Data for processing:
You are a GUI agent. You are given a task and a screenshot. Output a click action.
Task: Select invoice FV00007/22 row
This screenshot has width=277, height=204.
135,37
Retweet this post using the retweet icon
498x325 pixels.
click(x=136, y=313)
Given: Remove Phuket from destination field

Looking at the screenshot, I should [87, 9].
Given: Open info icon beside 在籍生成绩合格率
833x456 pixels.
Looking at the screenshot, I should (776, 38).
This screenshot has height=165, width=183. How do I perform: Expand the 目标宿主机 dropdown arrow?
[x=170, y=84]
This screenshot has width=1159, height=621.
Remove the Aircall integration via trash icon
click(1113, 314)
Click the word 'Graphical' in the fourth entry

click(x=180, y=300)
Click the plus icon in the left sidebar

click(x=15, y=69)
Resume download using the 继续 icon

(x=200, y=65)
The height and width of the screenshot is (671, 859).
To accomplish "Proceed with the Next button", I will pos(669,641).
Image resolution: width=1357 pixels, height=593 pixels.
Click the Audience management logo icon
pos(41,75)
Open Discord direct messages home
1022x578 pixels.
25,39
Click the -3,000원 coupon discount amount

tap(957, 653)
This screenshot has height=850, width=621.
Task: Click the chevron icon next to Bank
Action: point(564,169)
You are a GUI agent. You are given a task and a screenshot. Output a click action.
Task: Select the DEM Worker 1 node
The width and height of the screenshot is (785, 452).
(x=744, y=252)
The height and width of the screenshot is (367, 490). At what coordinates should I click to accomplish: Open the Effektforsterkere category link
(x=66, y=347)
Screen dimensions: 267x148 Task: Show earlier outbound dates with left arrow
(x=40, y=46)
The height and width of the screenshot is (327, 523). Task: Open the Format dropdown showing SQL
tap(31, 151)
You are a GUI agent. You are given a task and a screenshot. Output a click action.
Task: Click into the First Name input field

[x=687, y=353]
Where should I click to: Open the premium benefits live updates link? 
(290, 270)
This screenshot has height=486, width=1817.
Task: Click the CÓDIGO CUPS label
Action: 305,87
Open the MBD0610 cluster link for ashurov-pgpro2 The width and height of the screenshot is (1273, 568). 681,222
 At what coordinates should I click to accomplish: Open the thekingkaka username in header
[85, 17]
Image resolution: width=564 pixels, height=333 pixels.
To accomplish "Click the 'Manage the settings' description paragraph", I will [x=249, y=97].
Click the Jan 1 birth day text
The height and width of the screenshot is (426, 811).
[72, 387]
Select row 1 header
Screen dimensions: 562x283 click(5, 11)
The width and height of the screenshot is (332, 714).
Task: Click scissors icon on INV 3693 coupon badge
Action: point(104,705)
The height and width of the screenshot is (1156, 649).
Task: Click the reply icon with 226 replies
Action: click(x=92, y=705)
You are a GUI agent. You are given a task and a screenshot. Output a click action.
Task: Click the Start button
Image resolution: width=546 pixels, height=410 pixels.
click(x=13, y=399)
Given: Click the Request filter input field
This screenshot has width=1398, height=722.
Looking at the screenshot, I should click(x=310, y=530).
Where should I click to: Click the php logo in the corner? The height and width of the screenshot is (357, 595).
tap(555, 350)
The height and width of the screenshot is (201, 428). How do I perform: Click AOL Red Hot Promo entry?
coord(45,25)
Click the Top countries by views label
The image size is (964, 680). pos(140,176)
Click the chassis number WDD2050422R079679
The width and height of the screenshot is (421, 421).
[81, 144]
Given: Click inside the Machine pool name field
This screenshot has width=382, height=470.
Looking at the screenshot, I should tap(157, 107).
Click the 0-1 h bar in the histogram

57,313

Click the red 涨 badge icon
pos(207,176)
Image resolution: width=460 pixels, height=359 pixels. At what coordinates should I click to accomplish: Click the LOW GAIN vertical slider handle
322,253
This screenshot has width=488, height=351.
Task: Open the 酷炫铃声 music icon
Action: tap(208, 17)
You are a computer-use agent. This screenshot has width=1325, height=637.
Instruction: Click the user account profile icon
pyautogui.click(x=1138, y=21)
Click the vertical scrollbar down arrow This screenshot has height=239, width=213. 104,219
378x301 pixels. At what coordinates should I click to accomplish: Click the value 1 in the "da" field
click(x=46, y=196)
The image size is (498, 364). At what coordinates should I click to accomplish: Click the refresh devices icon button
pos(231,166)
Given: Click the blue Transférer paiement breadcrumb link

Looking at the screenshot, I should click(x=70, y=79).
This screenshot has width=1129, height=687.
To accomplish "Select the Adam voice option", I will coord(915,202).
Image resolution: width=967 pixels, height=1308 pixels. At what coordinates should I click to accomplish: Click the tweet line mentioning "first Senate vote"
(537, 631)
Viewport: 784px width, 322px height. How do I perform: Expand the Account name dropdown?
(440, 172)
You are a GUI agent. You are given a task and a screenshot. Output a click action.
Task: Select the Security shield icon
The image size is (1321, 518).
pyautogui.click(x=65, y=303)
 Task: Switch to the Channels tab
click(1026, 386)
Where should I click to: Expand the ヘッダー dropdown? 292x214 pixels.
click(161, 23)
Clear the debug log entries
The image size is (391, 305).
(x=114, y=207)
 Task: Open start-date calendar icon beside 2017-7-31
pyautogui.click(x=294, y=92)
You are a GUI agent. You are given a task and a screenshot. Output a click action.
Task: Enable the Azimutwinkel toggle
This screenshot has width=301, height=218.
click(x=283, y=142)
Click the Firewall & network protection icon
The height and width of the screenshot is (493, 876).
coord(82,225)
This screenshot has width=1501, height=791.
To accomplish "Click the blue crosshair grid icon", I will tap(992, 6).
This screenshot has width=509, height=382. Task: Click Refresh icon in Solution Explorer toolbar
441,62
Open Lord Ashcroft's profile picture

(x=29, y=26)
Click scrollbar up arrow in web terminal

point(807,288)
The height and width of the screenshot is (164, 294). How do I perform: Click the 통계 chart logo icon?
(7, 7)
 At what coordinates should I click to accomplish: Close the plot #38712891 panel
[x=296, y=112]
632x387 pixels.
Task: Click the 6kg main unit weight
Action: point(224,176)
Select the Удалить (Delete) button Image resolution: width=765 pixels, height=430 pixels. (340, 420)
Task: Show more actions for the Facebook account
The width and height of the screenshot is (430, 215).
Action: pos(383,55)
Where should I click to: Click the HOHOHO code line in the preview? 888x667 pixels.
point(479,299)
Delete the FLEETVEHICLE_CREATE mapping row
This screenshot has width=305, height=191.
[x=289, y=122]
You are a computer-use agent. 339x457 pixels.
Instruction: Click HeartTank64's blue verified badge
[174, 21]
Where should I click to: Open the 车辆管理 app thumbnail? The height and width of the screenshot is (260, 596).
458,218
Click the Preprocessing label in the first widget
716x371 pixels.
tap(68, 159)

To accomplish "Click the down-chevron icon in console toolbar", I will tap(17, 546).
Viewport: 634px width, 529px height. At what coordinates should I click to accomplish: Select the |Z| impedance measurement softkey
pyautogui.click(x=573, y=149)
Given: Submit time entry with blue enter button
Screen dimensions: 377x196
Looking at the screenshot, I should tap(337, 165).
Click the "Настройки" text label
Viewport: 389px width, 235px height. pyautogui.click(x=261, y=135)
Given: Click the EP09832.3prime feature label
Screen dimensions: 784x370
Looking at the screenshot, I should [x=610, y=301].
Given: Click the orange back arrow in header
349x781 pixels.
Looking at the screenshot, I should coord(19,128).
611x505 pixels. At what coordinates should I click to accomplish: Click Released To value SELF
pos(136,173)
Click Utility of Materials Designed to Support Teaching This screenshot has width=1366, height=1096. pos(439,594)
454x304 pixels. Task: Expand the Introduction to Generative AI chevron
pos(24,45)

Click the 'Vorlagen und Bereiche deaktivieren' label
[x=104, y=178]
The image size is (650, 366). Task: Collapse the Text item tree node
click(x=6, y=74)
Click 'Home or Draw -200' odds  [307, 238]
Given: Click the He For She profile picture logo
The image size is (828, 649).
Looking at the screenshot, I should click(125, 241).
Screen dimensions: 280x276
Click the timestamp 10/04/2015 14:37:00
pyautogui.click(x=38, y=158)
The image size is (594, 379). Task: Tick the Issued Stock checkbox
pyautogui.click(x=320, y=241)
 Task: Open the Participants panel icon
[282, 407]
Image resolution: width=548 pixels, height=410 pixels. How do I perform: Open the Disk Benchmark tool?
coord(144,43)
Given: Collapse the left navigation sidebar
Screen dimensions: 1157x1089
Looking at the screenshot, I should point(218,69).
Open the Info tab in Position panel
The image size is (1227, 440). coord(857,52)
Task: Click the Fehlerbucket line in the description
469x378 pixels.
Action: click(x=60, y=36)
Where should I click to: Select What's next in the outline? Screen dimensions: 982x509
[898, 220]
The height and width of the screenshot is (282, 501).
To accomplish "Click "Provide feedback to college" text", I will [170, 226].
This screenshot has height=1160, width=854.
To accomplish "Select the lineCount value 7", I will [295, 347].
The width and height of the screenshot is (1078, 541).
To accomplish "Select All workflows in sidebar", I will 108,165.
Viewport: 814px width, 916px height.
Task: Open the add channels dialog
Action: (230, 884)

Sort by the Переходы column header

Activity:
Nothing but the lines holding the word "description" should be returned from the listing above.

Response:
To accomplish "Click the 'Manage the settings' description paragraph", I will [x=249, y=97].
Task: Click the Fehlerbucket line in the description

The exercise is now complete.